基于改进U-Net与RGB-D图像的青花椒枝条“下桩”剪切点定位

    Locating the pile picking points for green pepper branches using improved U-Net and RGB-D images

    • 摘要: 青花椒枝条“下桩”是通过剪下带鲜果的枝条并保留一定长度短桩的采摘收获方法。为实现青花椒采摘机器人精准识别枝条并确定最佳剪切点以达到高效“下桩”作业,该研究提出了一种基于U-Net深度学习网络和RGB-D相机相结合的青花椒主枝“下桩”剪切点定位方法。
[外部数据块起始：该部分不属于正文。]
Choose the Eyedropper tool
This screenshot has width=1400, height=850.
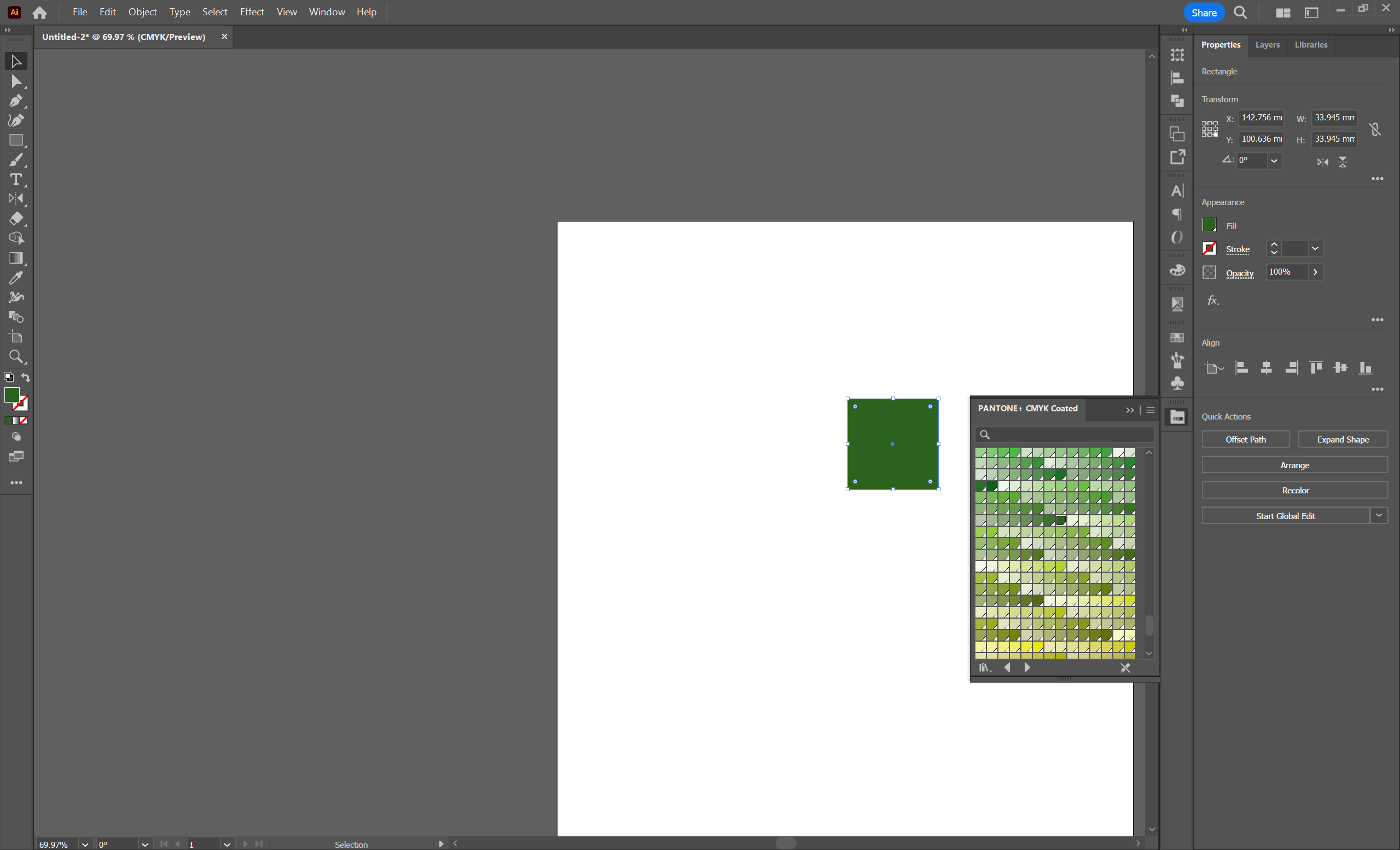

首先,通过改进传统U-Net模型,将其主干网络替换为嵌入CA注意力机制的ResNet50网络,同时在U-Net模型的特征拼接阶段中增加SE注意力机制,从而构建针对青花椒主枝和树干的分割模型。然后,将分割后的图像利用二值化与骨架线提取方法得到主枝中心线,结合RGB-D相机的深度信息与OpenCV图像处理算法,完成世界坐标系与像素坐标系间长度的映射。随后,将短桩预设的40mm长度从世界坐标系映射至RGB图像中的像素长度,最终确定每根主枝的“下桩”剪切点位置。试验结果表明,改进后的U-Net模型在分割性能上优于DeeplabV3+和PSPNet,平均交并比(MIoU)、平均像素准确率(mPA)和召回率(recall)分别达到87.58%、93.76%和96.24%。在晴天顺光、逆光及阴天条件下,“下桩”剪切点识别定位的成功率分别达到90.81%、84.88%、80.52%。采摘点定位试验中,定位成功率为90%,单根花椒枝平均识别过程耗时1.93 s。该研究结果可为青花椒采摘机器人“下桩”采收提供技术支撑。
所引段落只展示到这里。